I'm having the same error. What is the reasoning behind this arquitecture? if gateway is set to enable the data in the cloud, and the workflow/pipeline is running in the cloud, why this error when dataflow/pipeline runs?
I understand the SQL endpoint must be secured from external connections, but I didn't expect this issue if I'm already bringing data to cloud through the gateway. It also doesn't make sense we don't get any error when building the dataflow.
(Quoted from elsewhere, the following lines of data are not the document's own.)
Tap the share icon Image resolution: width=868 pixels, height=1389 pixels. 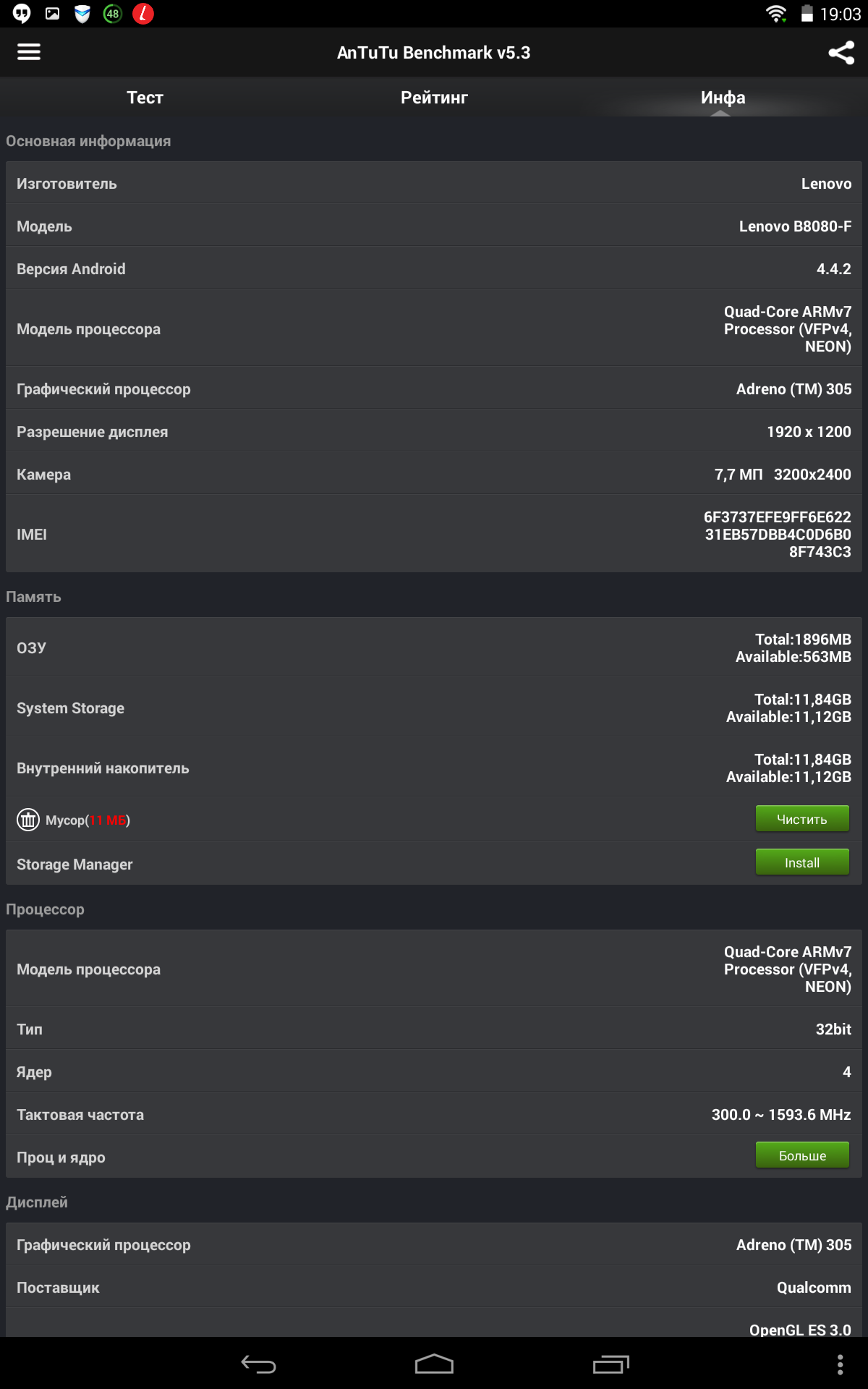pyautogui.click(x=841, y=52)
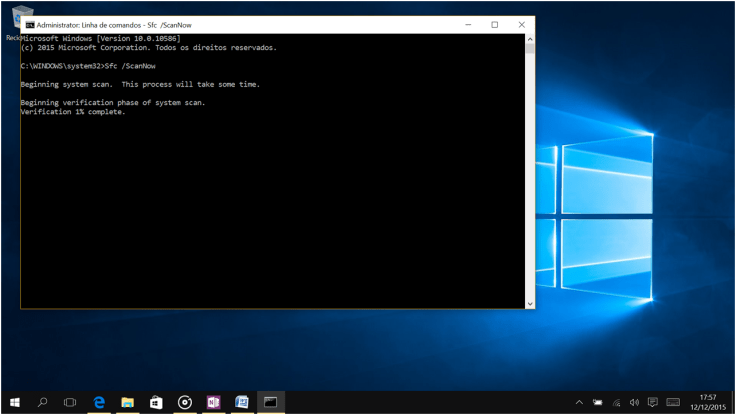Expand hidden system tray icons
736x415 pixels.
point(579,402)
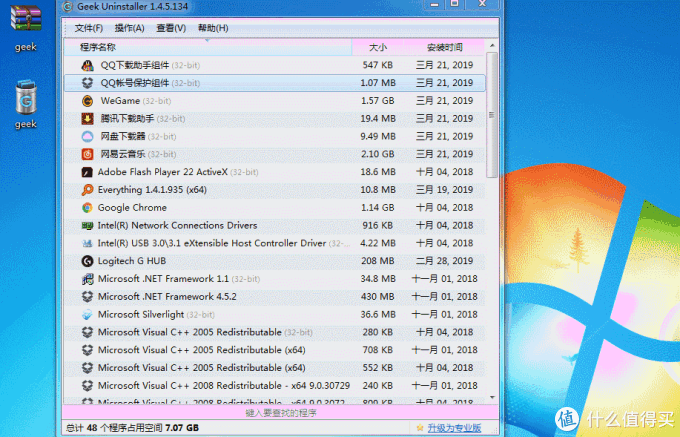
Task: Click the scrollbar down arrow
Action: 492,397
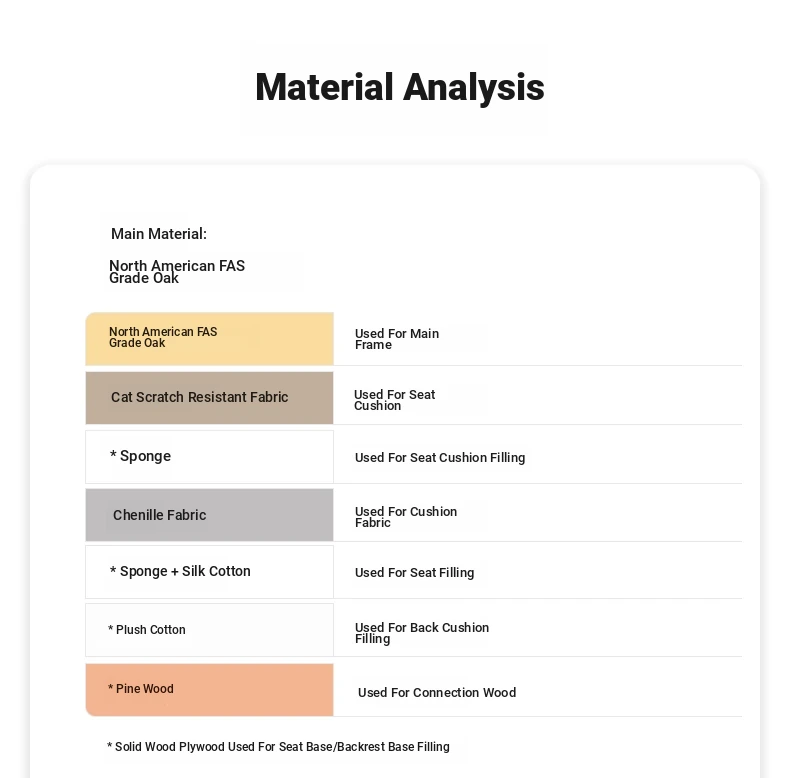The height and width of the screenshot is (778, 790).
Task: Click the empty area right of the Main Material label
Action: pos(450,234)
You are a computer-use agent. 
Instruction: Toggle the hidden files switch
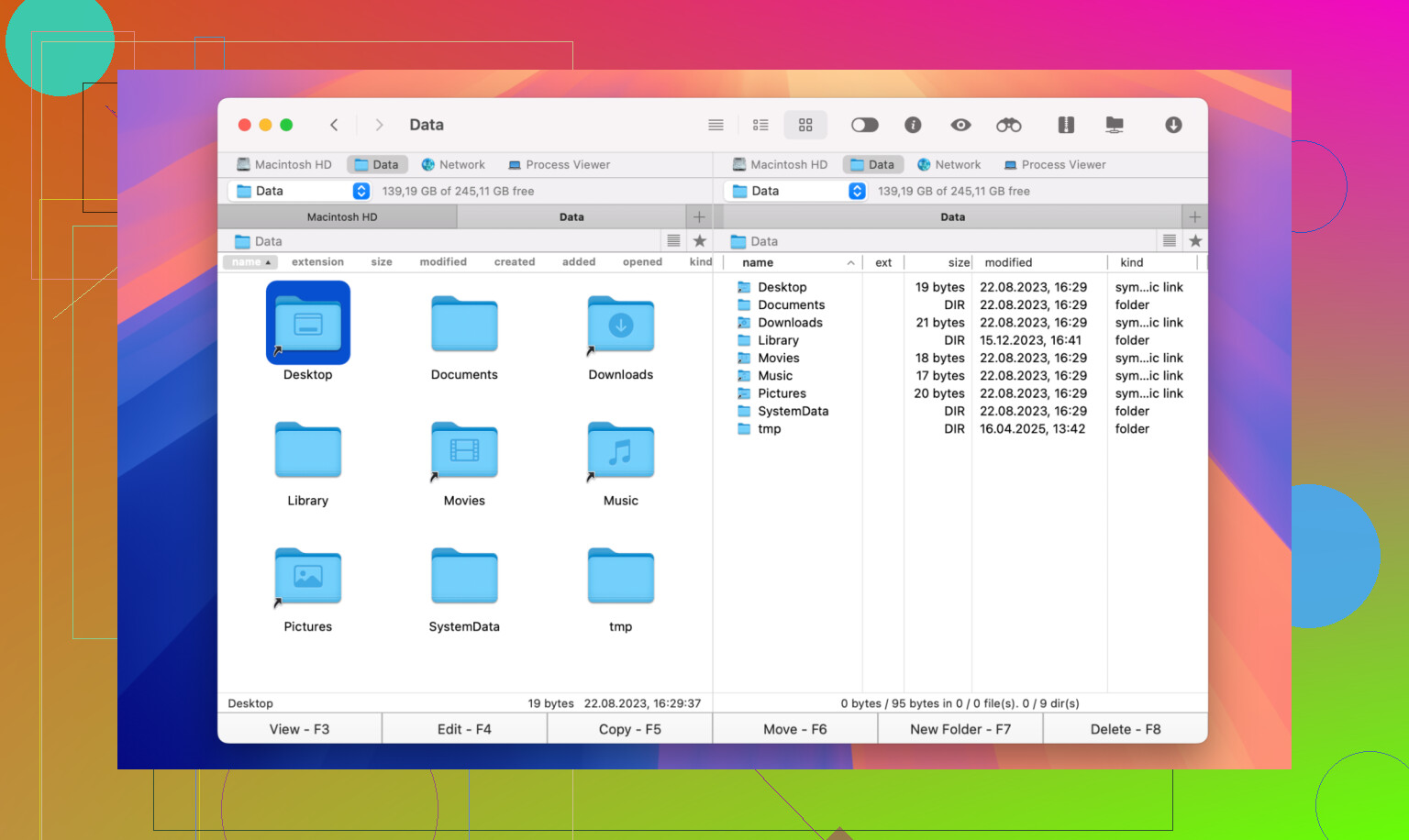click(x=864, y=125)
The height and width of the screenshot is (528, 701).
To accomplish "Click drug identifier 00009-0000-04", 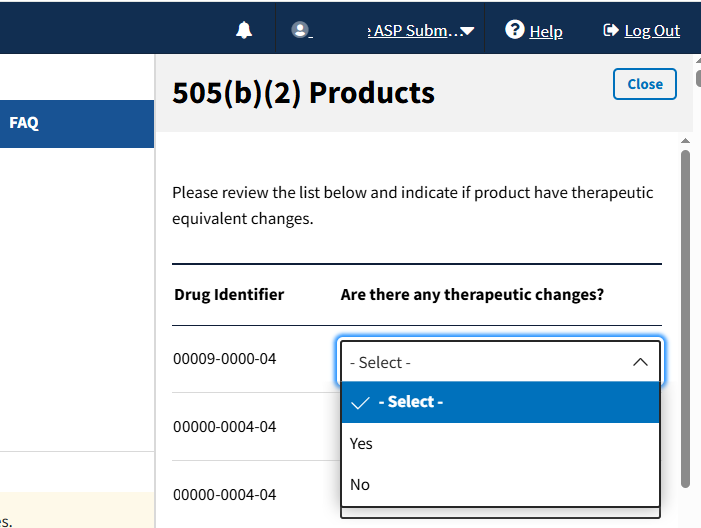I will tap(224, 358).
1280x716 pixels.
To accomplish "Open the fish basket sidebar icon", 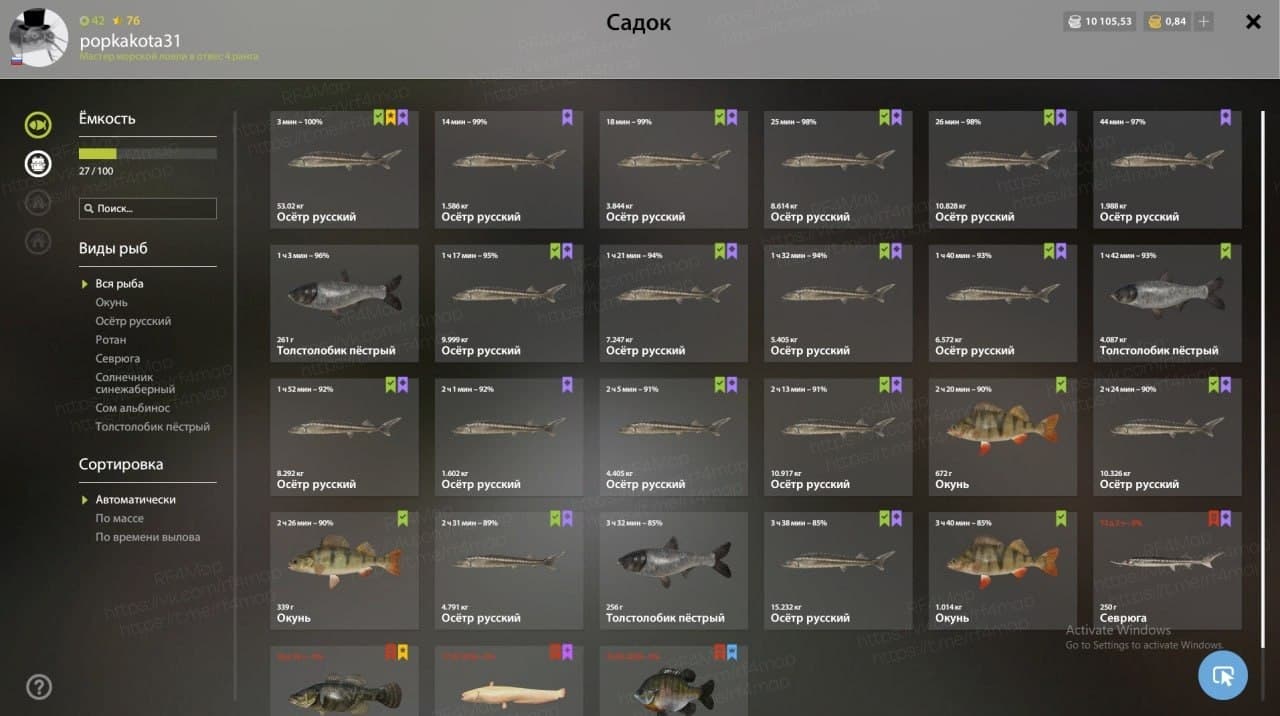I will (39, 163).
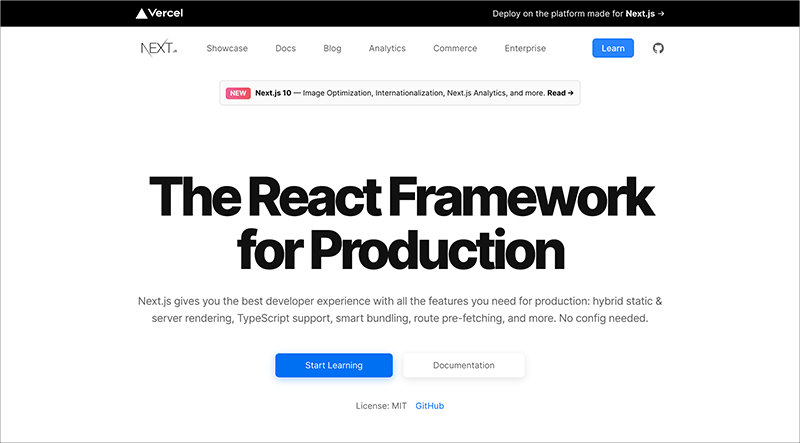Click the Next.js logo in navbar
Screen dimensions: 800x443
pos(159,48)
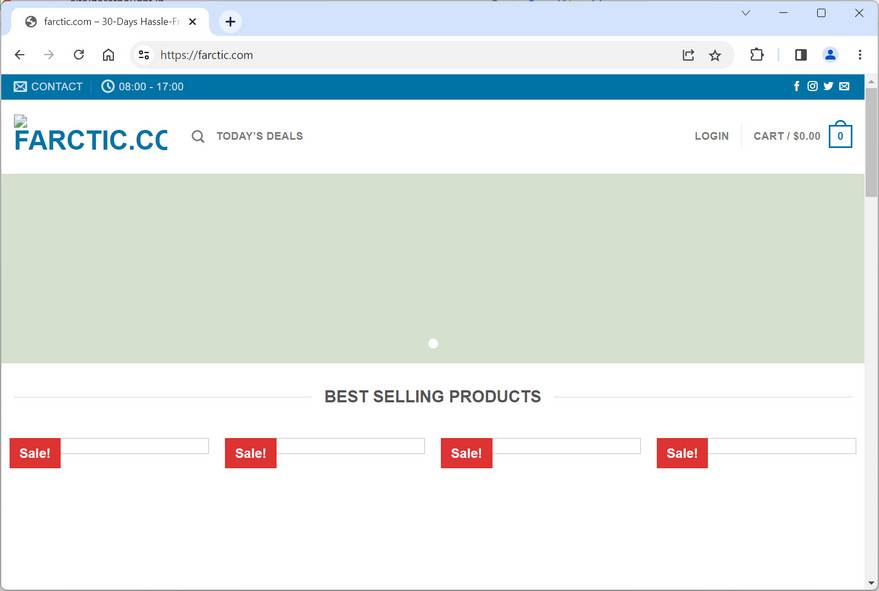The height and width of the screenshot is (591, 879).
Task: Click the search magnifier icon
Action: 198,136
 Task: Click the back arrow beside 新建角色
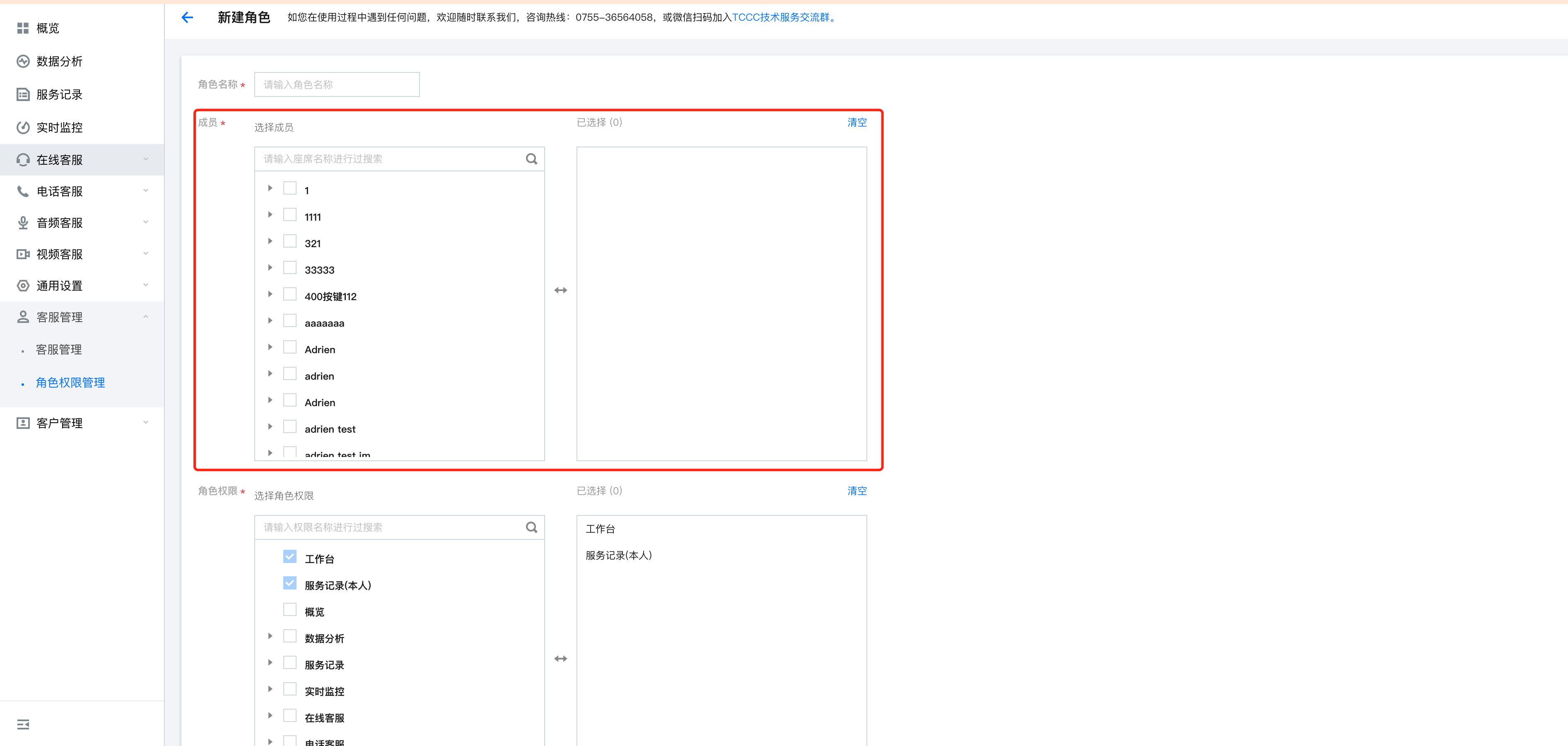188,18
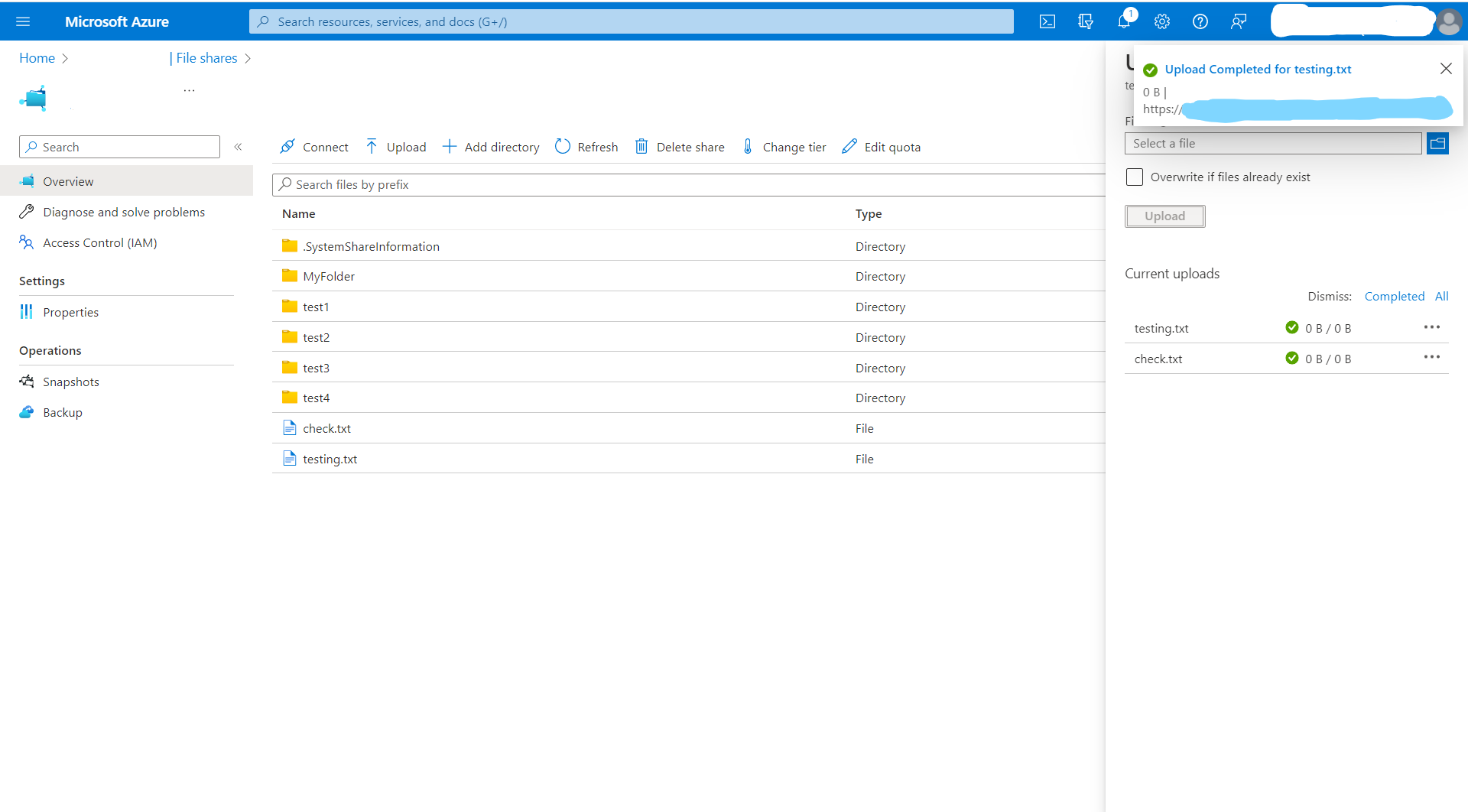Collapse the left sidebar search panel
Image resolution: width=1468 pixels, height=812 pixels.
(239, 147)
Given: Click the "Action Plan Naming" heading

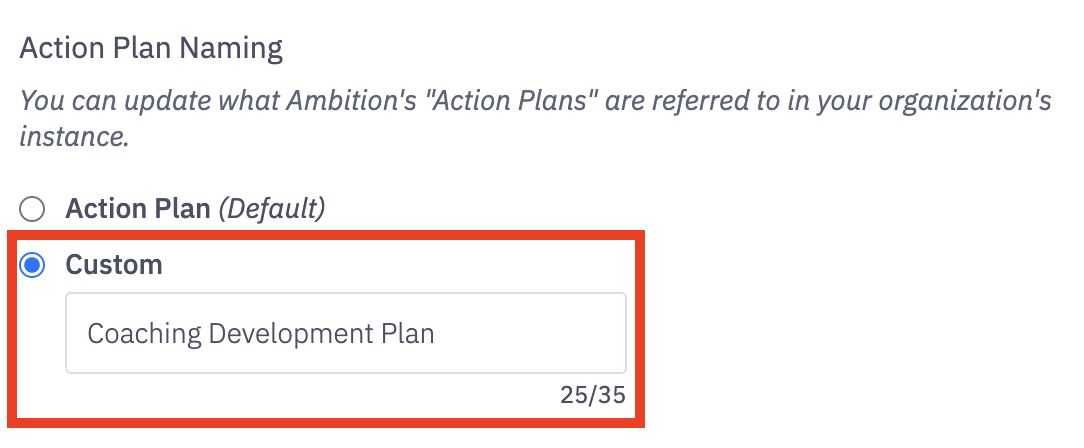Looking at the screenshot, I should [151, 47].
@Anonymous wrote:if gateway is set to enable the data in the cloud, and the workflow/pipeline is running in the cloud, why this error when dataflow/pipeline runs?
The gateway still needs to send the data from your network to the cloud. For performance reasons, it's better if the Gateway can send the data directly to the destination in the cloud, rather than introducing multiple hops and having to "land" the data in temporary locations.
It also doesn't make sense we don't get any error when building the dataflow.
You don't see an error because when you are building the dataflow, the requests to the destination are not routed through the Gateway - that only happens during the Refresh operation. That is also a performance operation. However, we are looking into ways to validate the connectivity so that authors can be aware of this earlier.
-John
In Azure Synapse each source and each target can decide which integration runtime to use.
Therefore, using the gateway for source and destination, a direct connection is used, while using the gateway for the on premise source and without the gateway for the cloud source, network problems would be avoided.
The solution of opening endpoints on the firewall for each lakehouse is impractical.
I don't understand what the problem is in using the Azure Synapse approach since the capacity is owned by the user.
Thank you
thanks @jwelch
Is it possible to attach endpoints in Fabric to virtual network in Azure ?
Can you share documentation on how to do it or how to enable connectivity from gateway to endpoints?
So for every Lakehouse we will be using (in the end this will be of course limited, but still) this wil have to be repeated?